بَارَكَ اللهُ لِيْ وَلَكُمْ فِي الْقُرْآنِ الْعَظِيْمِ، وَنَفَعَنِيْ وَإِيَّاكُمْ بِمَا فِيْهِ مِنَ اْلآيَاتِ وَالذِّكْرِ الْحَكِيْمِ. أَقُوْلُ مَا تَسْمَعُوْنَ وَأَسْتَغْفِرُ اللهَ لِيْ وَلَكُمْ وَلِسَائِرِ الْمُسْلِمِيْنَ مِنْ كُلِّ ذَنْبٍ، فَاسْتَغْفِرُوْهُ إِنَّهُ هُوَ اْلغَفُوْرُ الرَّحِيْمُ.


Khutbah Kedua

الْحَمْدُ لِلهِ رَبِّ الْعَالَمِيْنَ أَمَرَنَا بِاتِّبَاعِ صِرَاطِهِ الْمُسْتَقِيْمِ وَنَهَانَا عَنِ اتِّبَاعِ سُبُلِ أَصْحَابِ الْجَحِيْمِ وَأَشْهَدُ أَنْ لاَ إِلَهَ إِلاَّ اللهُ وَحْدَهُ لاَ شَرِيْكَ لَهُ، الْمَلِكُ الْبَرُّ الرَّحِيْمُ، وَأَشْهَدُ أَنَّ مُحَمَّدًا عَبْدُهُ وَرَسُوْلُهُ بَلَّغَ اْلبَلاَغَ الْمُبِيْنَ، وَقَالَ: عَلَيْكُمْ بِسُنَّتِي وَسُنَّةِ الْخُلَفَاءِ الرَّاشِدِيْنَ، صَلَّى اللهُ عَلَيْهِ وَعَلَى آلِهِ وَأَصْحَابِهِ الَّذِيْنَ تَلَقَّوْا عَنْهُ الدِّيْنَ وَبَلَّغُوْهُ لِلْمُسْلِمِيْنَ وَمَنْ تَبِعَهُمْ بِإِحْسَانٍ إِلَى يَوْمِ الدِّيْنِ وَسَلَّمَ تَسْلِيْمًا كَثِيْرًا، أَمَّا بَعْدُ:

Ma’asyiral Muslimin rahimakumullah,

Marilah kita berusaha untuk selalu menjaga diri-diri kita dari adzab Allah Subhanahu wa Ta’ala dengan bertakwa kepada-Nya. Yaitu dengan senantiasa mengikuti ajaran yang dibawa oleh Rasul-Nya Shallallahu ‘alaihi wa sallam dan tidak menyelisihinya. Karena Allah Subhanahu wa Ta’ala telah mengancam orang-orang yang menyelisihi jalan rasul-Nya dengan ancaman yang keras.
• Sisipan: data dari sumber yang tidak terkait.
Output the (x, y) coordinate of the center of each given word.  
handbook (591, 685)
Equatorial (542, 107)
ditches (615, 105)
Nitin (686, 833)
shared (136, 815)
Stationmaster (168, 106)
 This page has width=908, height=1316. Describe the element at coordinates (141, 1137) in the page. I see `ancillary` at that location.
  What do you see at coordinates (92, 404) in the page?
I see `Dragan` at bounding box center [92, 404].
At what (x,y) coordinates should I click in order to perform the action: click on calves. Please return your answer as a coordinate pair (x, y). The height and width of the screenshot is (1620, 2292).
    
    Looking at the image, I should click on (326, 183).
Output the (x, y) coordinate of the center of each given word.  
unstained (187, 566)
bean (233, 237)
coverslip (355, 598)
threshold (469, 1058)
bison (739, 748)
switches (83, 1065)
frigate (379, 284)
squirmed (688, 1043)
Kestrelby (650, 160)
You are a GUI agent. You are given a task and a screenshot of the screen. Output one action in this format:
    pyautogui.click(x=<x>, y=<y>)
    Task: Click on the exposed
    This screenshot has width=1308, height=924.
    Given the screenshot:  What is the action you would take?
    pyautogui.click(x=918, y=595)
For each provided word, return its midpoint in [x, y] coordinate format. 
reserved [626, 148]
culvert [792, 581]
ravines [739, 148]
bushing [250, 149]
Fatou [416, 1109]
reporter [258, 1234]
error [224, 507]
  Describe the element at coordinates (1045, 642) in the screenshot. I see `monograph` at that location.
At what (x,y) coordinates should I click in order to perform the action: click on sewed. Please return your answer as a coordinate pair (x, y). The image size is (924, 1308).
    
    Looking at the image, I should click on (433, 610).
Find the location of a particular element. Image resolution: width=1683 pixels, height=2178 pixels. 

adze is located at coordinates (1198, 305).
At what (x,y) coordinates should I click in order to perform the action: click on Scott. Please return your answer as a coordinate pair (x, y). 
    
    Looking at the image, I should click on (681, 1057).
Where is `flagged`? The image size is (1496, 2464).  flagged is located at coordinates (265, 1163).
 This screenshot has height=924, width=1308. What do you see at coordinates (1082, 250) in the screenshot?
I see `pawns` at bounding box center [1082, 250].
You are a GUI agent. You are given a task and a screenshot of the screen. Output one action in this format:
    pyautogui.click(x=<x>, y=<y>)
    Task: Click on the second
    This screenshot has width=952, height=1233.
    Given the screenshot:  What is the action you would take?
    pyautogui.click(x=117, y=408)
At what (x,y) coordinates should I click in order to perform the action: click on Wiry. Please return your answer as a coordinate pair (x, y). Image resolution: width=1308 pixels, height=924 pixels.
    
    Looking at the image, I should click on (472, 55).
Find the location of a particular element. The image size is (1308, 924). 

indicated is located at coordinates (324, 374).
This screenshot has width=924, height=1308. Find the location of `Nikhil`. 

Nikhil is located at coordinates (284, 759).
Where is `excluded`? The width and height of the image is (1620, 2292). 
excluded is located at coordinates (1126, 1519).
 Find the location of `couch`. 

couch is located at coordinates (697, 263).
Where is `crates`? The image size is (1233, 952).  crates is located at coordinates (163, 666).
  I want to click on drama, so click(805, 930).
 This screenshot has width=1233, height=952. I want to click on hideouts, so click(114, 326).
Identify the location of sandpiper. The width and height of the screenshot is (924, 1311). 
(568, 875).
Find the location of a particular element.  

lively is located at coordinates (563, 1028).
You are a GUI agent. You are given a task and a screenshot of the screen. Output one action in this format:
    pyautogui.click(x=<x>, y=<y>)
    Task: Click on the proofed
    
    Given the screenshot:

Sebagaimana hal ini tersebut di dalam firman-Nya:

فَلْيَحْذَرِ الَّذِيْنَ يُخَالِفُوْنَ عَنْ أَمْرِهِ أَنْ تُصِيْبَهُمْ فِتْنَةٌ أَوْ يُصِيْبَهُمْ عَذَابٌ أَلِيْمٌ

“Maka hendaklah orang-orang yang menyalahi perintah Rasul takut akan ditimpa fitnah atau ditimpa adzab yang pedih.” (An-Nur: 50)

Hadirin rahimakumullah,

Ketahuilah bahwa bid’ah adalah bentuk penyelisihan paling besar dari jalan Rasulullah Shallallahu ‘alaihi wa sallam setelah perbuatan syirik. Hal ini karena perbuatan bid’ah akan memecah-belah kaum muslimin serta menyeret pelakunya pada kerusakan agama dan hatinya. Perbuatan bid’ah akan menjadikan hati pelakunya menjadi benci kepada As-Sunnah. Karena, hati tidak akan menerima Sunnah Rasul jika sudah ditempati oleh bid’ah. Oleh karena itu, kita dapati orang yang melakukan atau bergelut dengan bid’ah serta menghidupkannya adalah orang yang jauh dari Sunnah Nabi Shallallahu ‘alaihi wa sallam. Setan akan menghiasi amalan bid’ah sehingga akan menjadi sangat mudah bagi orang yang tertipu untuk mengamalkannya meskipun harus mengeluarkan banyak biaya dan menyita sebagian besar waktunya. Dan bid’ah akan menyeret pelakunya menjadi orang yang sombong untuk menerima kebenaran. Hal itu karena setiap pelaku bid’ah akan membanggakan dirinya dan menganggap cara serta amalannya adalah yang paling baik.

Hadirin rahimakumullah,

Ketahuilah, bahwa termasuk dari amalan bid’ah yang dilakukan oleh sebagian kaum muslimin adalah mengkhususkan pertengahan bulan Sya’ban atau yang dikenal dengan istilah Nishfu Sya’ban dengan shalat malam secara berjamaah.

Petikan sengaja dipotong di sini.